== Work required ==
Return the lines below that contain the word "will".

(Stored data)
↓↓↓

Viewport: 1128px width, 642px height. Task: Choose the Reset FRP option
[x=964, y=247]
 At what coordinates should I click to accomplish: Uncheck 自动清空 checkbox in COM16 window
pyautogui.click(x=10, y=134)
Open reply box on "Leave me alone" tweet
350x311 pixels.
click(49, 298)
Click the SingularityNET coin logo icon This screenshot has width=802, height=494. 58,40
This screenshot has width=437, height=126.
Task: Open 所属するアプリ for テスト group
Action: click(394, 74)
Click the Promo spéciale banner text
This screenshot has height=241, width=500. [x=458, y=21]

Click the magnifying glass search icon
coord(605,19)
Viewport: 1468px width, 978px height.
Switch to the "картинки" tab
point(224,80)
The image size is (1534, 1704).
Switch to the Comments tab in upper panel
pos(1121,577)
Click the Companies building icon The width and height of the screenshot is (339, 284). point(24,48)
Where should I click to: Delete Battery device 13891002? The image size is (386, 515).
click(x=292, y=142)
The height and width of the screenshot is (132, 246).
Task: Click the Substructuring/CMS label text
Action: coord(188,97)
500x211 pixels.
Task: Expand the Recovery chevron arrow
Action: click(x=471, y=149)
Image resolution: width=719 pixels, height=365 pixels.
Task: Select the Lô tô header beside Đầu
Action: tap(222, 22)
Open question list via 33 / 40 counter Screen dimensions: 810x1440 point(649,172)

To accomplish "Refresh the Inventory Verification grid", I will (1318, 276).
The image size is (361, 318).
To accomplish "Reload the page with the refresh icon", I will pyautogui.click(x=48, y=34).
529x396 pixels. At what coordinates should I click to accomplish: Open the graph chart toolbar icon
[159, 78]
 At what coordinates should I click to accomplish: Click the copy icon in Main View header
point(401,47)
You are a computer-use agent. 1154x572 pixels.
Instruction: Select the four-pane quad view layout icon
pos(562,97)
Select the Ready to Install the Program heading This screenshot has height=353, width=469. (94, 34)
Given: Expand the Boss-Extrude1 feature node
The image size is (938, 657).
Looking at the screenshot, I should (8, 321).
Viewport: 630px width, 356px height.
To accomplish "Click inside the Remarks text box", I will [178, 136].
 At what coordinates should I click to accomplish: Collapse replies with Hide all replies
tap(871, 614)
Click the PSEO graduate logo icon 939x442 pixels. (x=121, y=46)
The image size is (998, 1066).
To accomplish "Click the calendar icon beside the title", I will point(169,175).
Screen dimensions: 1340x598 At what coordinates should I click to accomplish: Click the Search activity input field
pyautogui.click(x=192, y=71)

↑↑↑

== Answer area ==
To accomplish "Refresh the Inventory Verification grid", I will (1318, 276).
To accomplish "Reload the page with the refresh icon", I will pyautogui.click(x=48, y=34).
To accomplish "Click inside the Remarks text box", I will [178, 136].
To accomplish "Click the calendar icon beside the title", I will point(169,175).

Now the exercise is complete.